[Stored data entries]
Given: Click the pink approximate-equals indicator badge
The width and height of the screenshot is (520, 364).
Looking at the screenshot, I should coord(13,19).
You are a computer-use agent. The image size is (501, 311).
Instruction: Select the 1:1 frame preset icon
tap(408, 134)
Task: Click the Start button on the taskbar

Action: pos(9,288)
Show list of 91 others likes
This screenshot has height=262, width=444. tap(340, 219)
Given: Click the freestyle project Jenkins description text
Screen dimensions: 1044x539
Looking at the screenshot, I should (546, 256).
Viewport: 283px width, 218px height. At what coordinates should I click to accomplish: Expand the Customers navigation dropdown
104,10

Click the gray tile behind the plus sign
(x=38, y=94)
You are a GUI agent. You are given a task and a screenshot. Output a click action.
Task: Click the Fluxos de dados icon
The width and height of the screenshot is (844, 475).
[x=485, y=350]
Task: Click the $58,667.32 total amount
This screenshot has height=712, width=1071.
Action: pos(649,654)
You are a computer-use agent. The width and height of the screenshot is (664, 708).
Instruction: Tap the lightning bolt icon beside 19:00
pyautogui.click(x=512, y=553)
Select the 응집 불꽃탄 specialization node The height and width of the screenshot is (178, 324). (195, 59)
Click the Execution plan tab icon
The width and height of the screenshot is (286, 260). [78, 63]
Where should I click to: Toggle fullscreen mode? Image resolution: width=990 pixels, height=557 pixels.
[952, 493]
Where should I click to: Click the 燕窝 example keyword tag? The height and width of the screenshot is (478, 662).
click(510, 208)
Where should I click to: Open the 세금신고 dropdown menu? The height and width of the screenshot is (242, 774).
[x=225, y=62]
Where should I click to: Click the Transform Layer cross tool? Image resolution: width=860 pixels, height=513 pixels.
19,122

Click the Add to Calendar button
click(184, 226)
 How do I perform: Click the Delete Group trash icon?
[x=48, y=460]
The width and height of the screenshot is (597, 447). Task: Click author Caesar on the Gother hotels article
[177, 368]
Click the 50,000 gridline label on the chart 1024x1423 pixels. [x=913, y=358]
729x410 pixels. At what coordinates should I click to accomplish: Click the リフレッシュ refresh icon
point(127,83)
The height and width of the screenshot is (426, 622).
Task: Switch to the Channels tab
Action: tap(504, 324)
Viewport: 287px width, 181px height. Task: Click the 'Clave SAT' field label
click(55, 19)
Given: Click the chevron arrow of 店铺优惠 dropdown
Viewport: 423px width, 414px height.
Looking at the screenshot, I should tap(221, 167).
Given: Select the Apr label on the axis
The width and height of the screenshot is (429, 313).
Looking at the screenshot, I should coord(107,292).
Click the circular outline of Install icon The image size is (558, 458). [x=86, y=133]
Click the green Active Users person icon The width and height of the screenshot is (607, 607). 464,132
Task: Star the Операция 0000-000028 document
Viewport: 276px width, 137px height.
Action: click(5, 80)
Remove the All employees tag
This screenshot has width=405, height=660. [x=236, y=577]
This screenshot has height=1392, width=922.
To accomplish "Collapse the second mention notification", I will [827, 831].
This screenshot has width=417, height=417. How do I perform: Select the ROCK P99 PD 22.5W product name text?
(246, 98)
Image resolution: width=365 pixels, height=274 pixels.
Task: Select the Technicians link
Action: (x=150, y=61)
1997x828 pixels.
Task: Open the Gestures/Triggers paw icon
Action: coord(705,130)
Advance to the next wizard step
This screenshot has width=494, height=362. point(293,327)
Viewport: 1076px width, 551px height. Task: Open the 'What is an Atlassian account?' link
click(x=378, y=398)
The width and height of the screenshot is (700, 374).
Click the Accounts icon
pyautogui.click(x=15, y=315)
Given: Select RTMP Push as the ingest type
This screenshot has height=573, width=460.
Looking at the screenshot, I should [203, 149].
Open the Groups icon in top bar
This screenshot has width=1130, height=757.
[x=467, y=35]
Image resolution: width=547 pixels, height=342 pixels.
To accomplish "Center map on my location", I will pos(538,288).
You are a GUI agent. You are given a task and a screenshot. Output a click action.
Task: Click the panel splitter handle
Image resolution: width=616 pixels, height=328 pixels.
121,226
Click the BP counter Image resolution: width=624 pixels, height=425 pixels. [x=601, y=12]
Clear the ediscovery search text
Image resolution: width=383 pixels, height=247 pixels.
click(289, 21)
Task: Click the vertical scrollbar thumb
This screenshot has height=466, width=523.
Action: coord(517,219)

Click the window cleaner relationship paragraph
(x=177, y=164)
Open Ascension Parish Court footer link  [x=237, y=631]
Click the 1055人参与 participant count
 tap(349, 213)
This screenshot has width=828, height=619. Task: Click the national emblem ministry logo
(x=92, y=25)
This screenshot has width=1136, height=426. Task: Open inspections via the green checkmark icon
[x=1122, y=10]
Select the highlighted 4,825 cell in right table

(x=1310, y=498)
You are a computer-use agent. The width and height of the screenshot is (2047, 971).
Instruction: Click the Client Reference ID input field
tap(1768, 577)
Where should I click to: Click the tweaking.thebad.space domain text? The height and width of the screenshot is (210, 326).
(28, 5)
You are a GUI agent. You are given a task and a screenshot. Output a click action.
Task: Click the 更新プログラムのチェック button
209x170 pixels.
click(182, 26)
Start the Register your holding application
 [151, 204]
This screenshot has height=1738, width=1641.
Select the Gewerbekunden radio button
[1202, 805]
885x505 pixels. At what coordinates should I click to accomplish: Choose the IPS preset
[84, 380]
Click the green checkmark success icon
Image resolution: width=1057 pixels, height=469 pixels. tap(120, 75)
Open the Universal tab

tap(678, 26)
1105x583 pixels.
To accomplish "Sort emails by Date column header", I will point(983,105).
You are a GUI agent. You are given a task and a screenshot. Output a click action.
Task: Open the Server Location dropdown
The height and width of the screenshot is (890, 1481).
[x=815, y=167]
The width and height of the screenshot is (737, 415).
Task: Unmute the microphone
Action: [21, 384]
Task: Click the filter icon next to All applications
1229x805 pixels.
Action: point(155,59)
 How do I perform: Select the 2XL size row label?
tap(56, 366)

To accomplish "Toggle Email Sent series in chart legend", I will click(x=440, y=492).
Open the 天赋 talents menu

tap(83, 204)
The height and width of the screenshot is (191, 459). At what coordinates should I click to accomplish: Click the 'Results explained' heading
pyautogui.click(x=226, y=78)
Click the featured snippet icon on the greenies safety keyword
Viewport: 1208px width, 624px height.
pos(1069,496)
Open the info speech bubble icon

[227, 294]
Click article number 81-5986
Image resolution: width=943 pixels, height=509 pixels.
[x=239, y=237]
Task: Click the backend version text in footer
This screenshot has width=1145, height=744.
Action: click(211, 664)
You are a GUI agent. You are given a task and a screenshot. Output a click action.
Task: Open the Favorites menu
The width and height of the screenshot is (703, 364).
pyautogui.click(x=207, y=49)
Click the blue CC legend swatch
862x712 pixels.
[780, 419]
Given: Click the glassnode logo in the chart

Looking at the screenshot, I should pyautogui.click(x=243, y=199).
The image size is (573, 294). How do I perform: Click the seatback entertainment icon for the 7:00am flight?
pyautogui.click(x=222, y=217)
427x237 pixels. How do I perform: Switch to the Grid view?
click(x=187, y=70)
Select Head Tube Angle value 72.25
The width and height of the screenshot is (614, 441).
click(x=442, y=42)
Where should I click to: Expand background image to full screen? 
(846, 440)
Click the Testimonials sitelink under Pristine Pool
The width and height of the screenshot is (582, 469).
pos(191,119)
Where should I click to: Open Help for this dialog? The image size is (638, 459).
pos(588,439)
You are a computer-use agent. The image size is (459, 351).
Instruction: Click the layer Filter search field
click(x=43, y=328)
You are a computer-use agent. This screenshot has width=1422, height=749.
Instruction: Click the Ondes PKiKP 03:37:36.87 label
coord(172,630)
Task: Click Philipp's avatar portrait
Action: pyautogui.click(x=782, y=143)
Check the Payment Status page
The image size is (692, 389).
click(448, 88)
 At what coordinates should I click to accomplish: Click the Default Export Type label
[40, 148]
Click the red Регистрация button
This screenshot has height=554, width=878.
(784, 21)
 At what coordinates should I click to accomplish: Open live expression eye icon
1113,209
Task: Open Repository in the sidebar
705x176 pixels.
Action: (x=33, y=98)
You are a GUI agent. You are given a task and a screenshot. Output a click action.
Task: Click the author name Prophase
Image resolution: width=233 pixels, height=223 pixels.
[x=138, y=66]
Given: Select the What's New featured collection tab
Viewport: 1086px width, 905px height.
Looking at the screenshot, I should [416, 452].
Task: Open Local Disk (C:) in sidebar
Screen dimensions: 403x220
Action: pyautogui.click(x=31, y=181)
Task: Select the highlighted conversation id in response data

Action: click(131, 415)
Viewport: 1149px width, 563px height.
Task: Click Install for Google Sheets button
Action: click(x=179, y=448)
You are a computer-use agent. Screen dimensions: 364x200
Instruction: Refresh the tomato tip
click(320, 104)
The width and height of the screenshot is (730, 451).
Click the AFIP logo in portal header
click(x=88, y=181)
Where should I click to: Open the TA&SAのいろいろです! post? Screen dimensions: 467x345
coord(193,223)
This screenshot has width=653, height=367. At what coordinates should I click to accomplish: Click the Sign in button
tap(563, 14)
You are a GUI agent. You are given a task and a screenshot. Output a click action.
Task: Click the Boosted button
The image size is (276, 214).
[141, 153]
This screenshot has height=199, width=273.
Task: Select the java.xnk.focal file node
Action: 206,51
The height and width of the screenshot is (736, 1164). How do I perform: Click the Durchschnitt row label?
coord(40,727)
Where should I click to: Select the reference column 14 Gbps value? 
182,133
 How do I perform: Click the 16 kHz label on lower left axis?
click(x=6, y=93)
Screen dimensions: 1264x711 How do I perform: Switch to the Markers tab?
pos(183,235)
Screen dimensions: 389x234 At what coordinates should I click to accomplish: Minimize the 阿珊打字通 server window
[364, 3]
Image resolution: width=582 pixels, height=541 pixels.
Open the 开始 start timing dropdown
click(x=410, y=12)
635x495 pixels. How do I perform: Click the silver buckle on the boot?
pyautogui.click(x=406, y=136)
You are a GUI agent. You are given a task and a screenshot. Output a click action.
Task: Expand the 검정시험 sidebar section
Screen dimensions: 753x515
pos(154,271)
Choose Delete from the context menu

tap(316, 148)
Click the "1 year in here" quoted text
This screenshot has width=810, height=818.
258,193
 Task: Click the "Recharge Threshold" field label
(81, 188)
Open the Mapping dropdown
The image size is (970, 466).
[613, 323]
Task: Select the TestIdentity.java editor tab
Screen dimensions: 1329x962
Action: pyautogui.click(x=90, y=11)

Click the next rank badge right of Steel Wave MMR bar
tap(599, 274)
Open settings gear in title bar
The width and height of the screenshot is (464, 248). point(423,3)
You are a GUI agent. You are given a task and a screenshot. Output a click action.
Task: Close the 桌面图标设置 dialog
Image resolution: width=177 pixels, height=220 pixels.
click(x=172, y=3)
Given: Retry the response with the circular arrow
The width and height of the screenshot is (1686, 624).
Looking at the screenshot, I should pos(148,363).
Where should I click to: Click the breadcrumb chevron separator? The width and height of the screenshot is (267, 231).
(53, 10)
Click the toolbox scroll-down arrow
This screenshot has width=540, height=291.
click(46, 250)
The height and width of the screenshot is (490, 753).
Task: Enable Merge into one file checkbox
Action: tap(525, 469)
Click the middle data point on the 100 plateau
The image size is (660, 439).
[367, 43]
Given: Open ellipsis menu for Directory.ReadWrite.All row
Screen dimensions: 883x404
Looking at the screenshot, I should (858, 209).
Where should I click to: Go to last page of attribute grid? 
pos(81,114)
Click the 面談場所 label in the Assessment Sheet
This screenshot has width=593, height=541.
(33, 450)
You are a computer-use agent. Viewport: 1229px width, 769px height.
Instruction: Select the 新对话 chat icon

# TASK TO COMPLETE
Wherever a line in the entries holds "arrow", copy that line.

# RESULT OF THE EXERCISE
Given: Click the chevron arrow of 店铺优惠 dropdown
Given: Retry the response with the circular arrow
Click the toolbox scroll-down arrow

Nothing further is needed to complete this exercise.